§ Aim of the task: Please give back word for word the lines below, from the first one through the one with "Click the Project".

*** Data to process

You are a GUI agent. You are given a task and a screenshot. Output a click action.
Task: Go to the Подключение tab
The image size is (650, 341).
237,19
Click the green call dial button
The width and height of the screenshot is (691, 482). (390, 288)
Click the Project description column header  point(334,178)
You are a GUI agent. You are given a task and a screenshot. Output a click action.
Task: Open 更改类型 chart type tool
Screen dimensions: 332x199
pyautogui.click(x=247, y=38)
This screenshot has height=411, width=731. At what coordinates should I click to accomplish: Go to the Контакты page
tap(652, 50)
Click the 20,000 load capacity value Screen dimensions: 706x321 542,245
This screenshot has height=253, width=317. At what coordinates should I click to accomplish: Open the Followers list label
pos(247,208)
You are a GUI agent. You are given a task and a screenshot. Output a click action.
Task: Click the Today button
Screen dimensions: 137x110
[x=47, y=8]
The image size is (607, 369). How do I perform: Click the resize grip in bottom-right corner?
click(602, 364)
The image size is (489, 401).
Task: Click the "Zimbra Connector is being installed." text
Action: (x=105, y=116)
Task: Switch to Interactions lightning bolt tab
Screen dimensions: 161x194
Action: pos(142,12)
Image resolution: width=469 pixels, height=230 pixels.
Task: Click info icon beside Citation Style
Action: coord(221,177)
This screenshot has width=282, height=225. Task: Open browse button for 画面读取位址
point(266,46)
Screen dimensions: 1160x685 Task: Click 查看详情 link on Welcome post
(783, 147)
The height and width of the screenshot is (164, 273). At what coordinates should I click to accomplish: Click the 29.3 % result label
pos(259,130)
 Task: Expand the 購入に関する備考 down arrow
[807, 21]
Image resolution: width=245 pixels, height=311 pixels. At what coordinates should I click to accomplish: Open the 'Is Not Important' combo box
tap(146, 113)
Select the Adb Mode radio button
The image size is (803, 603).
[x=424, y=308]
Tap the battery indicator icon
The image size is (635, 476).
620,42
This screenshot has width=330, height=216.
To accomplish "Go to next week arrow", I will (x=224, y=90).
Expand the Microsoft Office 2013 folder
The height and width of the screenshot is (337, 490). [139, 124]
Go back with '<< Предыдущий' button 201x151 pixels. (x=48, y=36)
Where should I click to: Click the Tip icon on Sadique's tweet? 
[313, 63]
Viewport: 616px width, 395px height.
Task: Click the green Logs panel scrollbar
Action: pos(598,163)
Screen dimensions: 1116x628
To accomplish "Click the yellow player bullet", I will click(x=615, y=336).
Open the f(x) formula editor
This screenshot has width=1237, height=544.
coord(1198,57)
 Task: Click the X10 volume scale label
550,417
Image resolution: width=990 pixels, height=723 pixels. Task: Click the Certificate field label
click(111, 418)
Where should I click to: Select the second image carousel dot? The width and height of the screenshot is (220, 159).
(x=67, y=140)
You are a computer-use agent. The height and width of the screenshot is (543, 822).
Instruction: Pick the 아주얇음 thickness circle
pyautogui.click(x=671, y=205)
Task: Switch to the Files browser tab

******

§ Answer space:
You are a GUI agent. You are given a task and a screenshot. Output a click action.
Task: Go to the Подключение tab
The image size is (650, 341).
237,19
Click the green call dial button
The width and height of the screenshot is (691, 482). (390, 288)
Click the Project description column header  point(334,178)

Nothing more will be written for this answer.